Senza il Re, senza Dio, all’umanità può succedere di tutto. E satana ci sguazza.
Non è forse avvenuto così anche al Bataclan di Parigi, dove hanno cominciato a sparare mentre si cantava il “bacio dell’amore del diavolo”, suonato in uno sfrenato rock satanico? E’ come se fosse stato chiamato. C’è da farsi accapponare la pelle, oltre che piangere per la morte di persone inconsapevoli e per il dolore dei loro famigliari.
Eppure, dovrebbe essere elementare, please, riconoscere gratitudine e obbedienza a Dio e alle sue leggi, tanto più che ne ricordiamo ogni anno la regalità con la festa che chiude l’anno liturgico: Gesù Cristo è il Re, è il nostro Re, ce lo dice Lui stesso: “..tu lo dici, Io sono Re”.
Ma è un Re che serve, un Re che dà la sua vita per i suoi sudditi. E’ un Re giusto, onnipotente, perché lo è per tutti, anche per noi, oggi, qui fra noi. La sua Regalità è perenne nel tempo, si muove nel tempo, è il tempo il suo luogo, in cui governa la giustizia.
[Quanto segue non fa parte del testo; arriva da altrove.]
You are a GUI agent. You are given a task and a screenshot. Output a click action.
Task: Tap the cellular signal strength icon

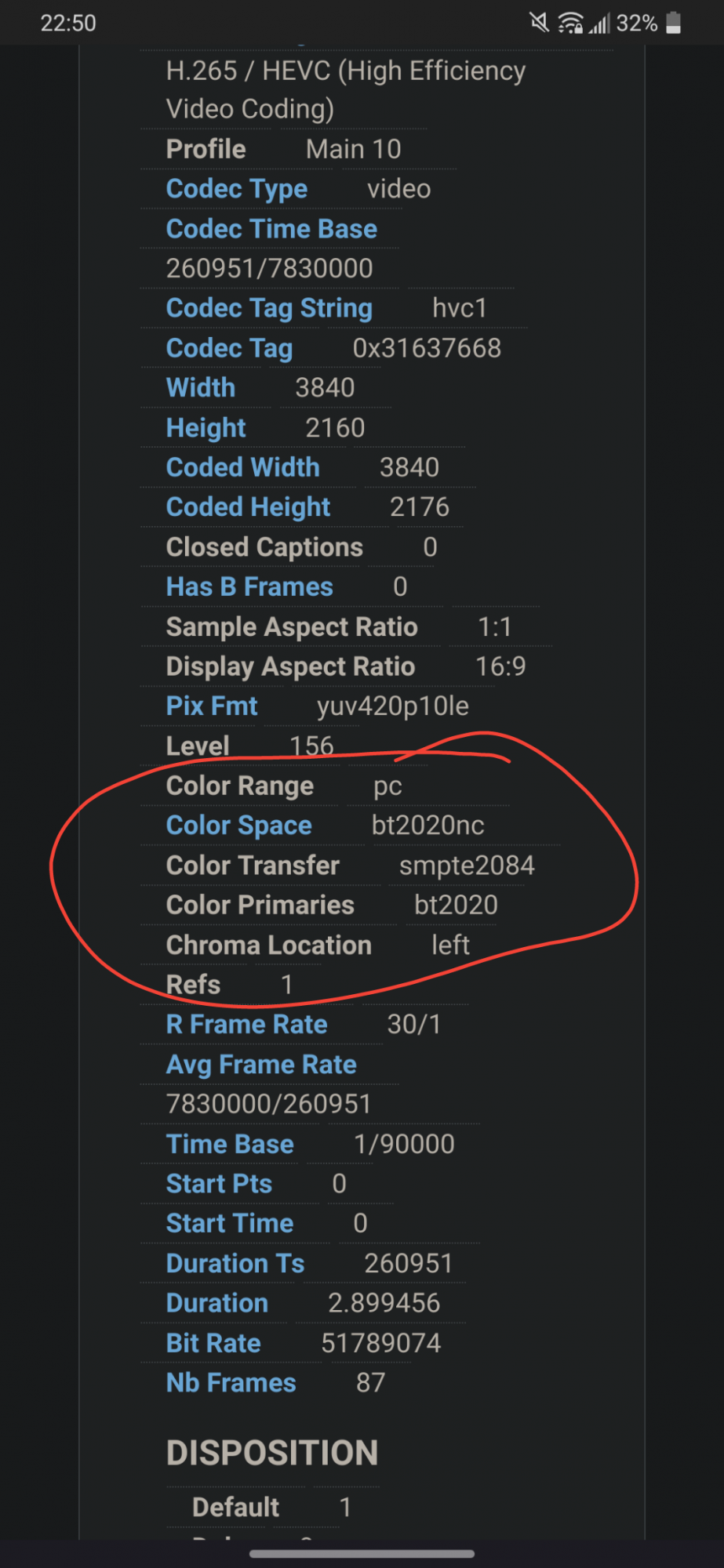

Il profeta Daniele afferma che il suo Regno non sarà mai distrutto, ecco la nostra speranza, nonostante tutto quello che accade. Infatti la morte non lo ha vinto, è resuscitato, è questa la garanzia per la nostra morte, è questo il motivo per cui dobbiamo festeggiare e rendere grazie per la sua regalità.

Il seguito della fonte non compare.